With all due respect, this is where you are incorrect. Devices today
completely capable of handling a large amount of compressed plain text data.
Media would will be links to external sources as storage capacities play catch
up.

The CPU of the device would be able to map your entire social graph and do
things that are not possible today being that calculating a social graph on a
central server for each user is EXTREMELY expensive and basically impossible
with high-load services. Kind of like the concept behind folding @ home.

------
mayank
There appear to be a number of problems with this proof of concept:

1\. A requirement seems to be the ability to make and receive socket
connections. How would you address the typically restrictive home
firewalls/NATs that most people are living with?
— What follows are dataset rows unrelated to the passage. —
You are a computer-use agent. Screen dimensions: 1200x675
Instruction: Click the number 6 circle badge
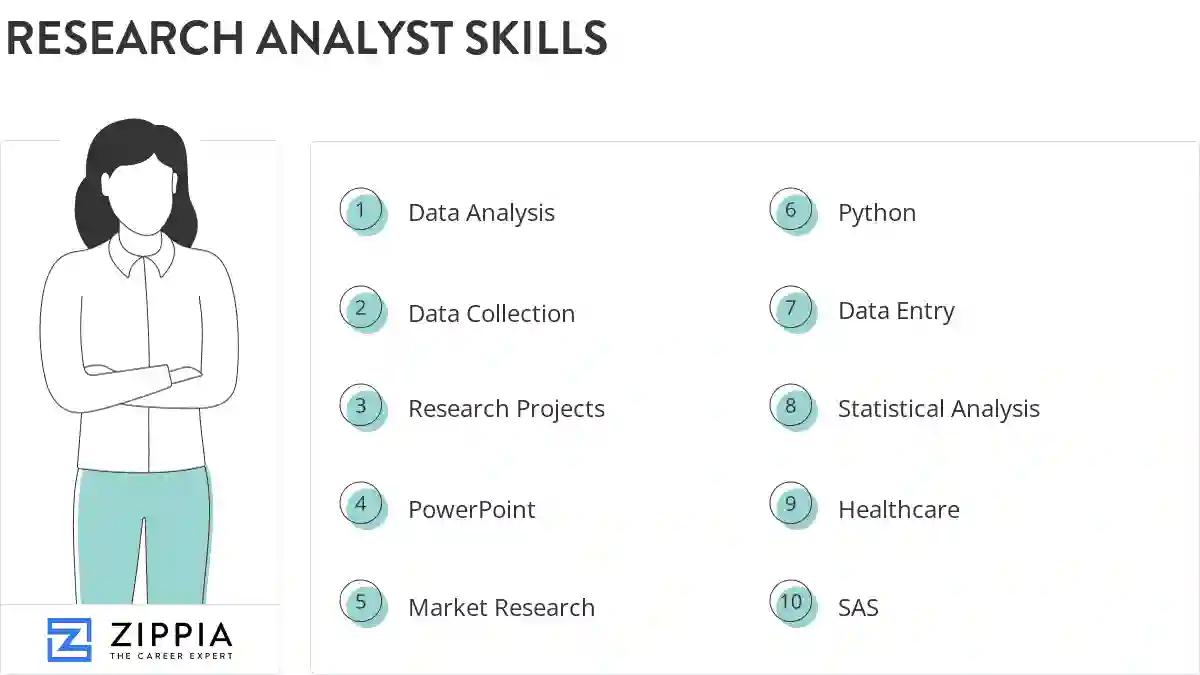[x=791, y=211]
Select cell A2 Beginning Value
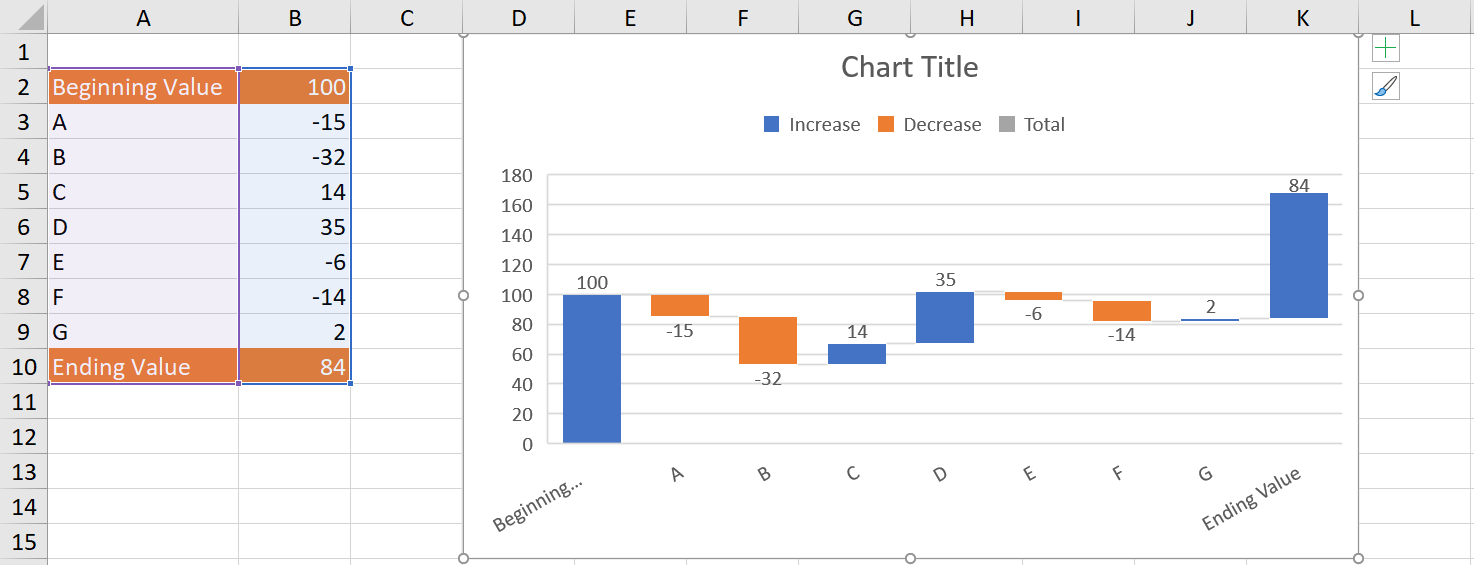 tap(143, 87)
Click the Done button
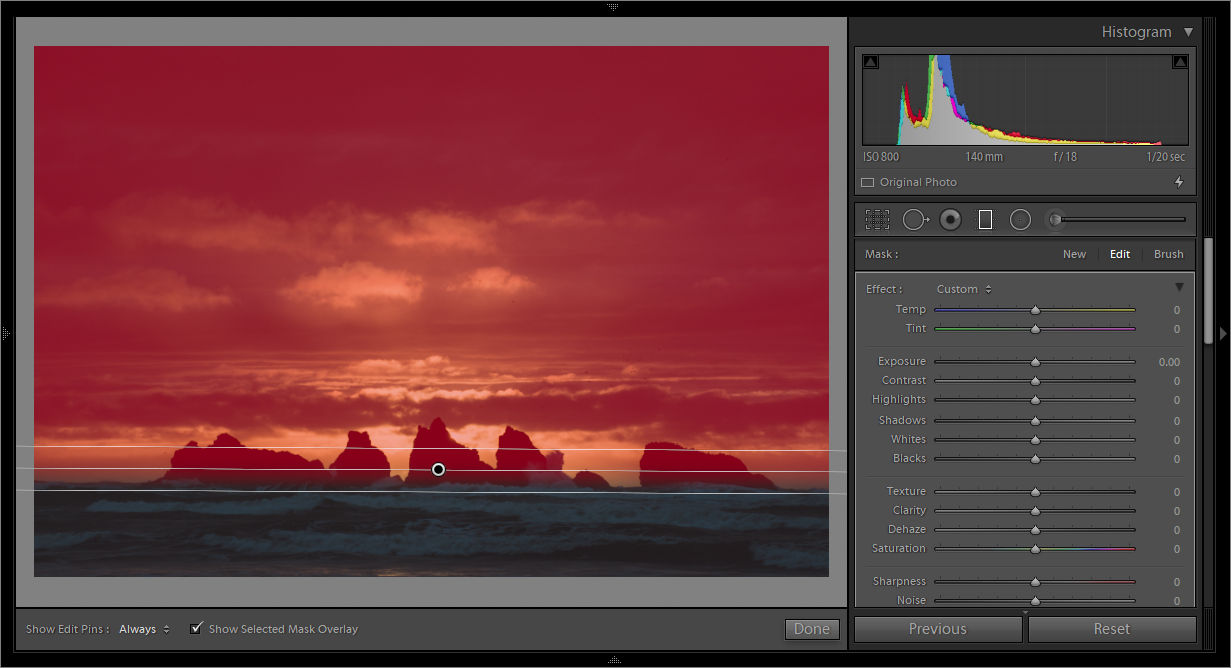This screenshot has height=668, width=1231. tap(811, 628)
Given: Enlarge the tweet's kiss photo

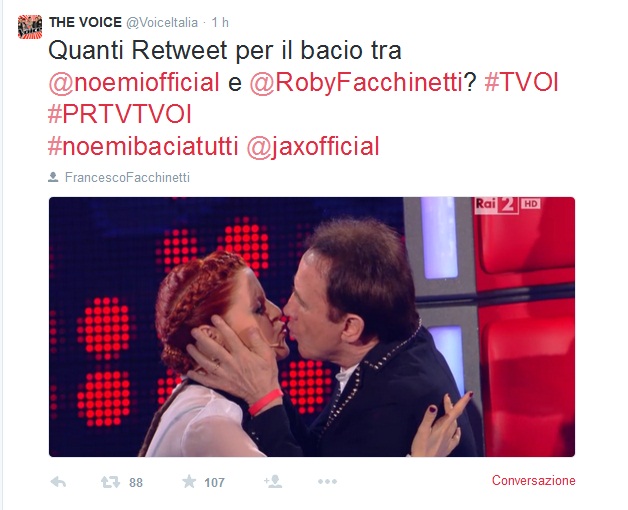Looking at the screenshot, I should (312, 327).
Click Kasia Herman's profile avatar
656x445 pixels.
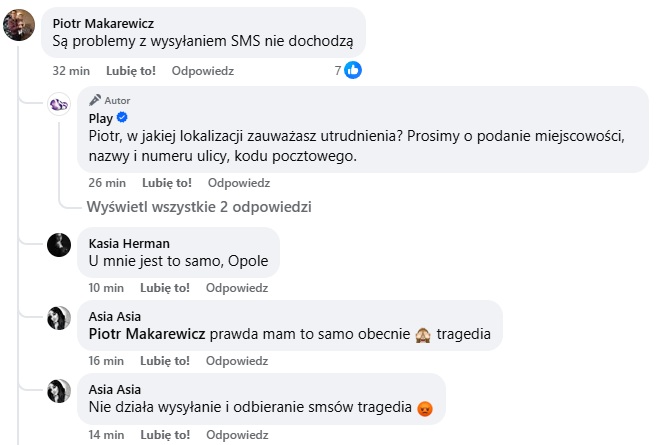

2\. In the responses, a commenter raises this issue: _With the above example
of two users and 56 connections it seems like there could be scaling issues
and or perormance issues. They may be less obvious on computers but mobile
devices with more limited bandwidth and sometimes quotas may suffer for those
users with muilple devices and their multi device highly connected friends._

The response from admin is: " _Correct, this technology will have to scale
along with hardware. I don’t believe we are too far off with 4g, more
inexpensive memory and the like._ "

That doesn't inspire much confidence in the idea as a proof of concept.

You're also claiming to solve a far more fundamental problem: that of creating
and maintaining a reliable distributed peer-to-peer network without any
central servers at all. If you do have a _practical_ solution to this problem,
then a bunch of other difficult problems (like tracker-less Bittorent, for
example, which currently relies on distributed hash tables) reduce to yours.
Are you sure you're able to make that claim?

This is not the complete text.